[Raw data]

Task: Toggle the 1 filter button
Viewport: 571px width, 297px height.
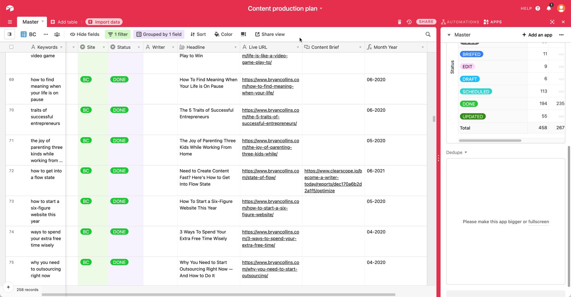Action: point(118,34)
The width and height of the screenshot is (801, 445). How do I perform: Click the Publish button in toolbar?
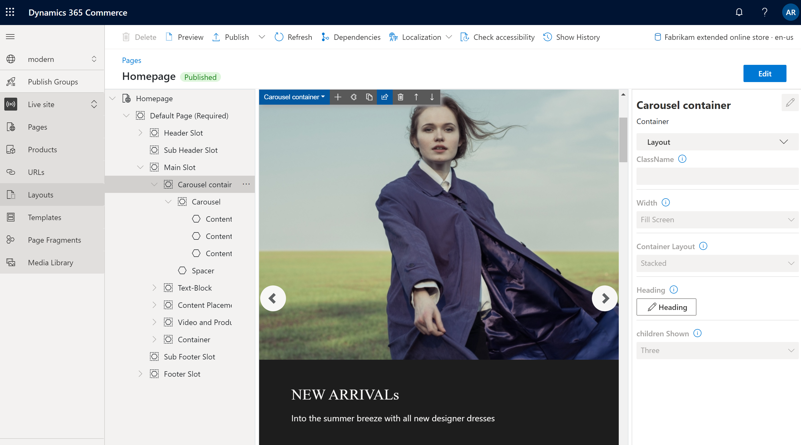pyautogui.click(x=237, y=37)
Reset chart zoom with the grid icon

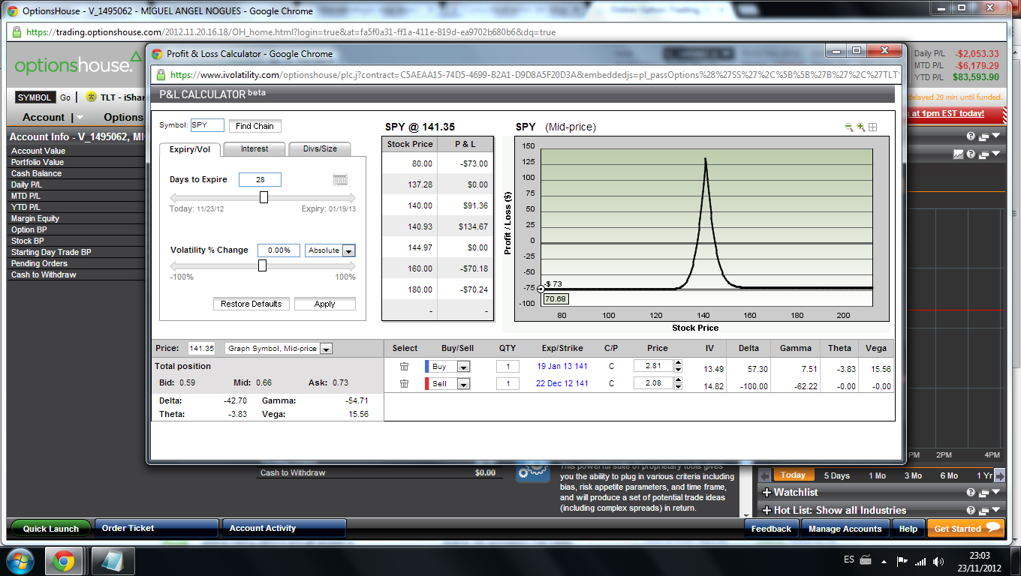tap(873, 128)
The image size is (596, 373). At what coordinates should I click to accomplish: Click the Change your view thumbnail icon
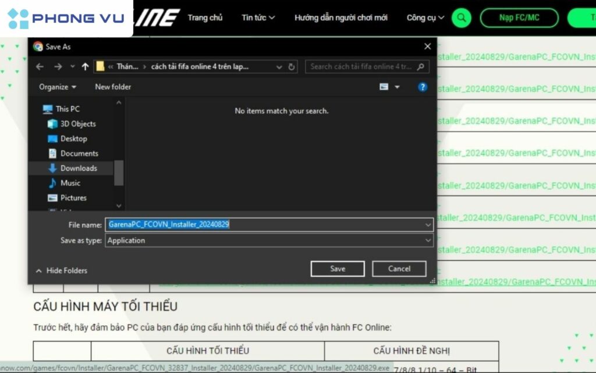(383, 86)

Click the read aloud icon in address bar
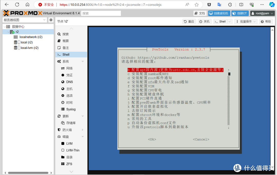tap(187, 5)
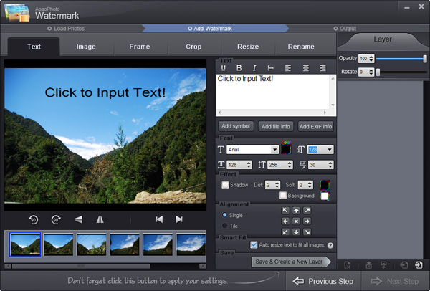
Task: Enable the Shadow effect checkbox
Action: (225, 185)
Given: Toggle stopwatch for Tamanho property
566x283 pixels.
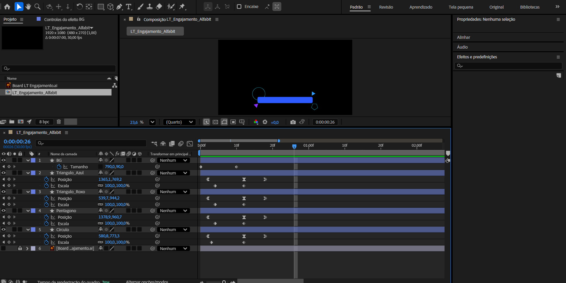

[/Raw data]

Requirement >>
If a line of the data includes the word "Toggle", it counts; give how many lines do, as a bare number.

Exercise result >>
2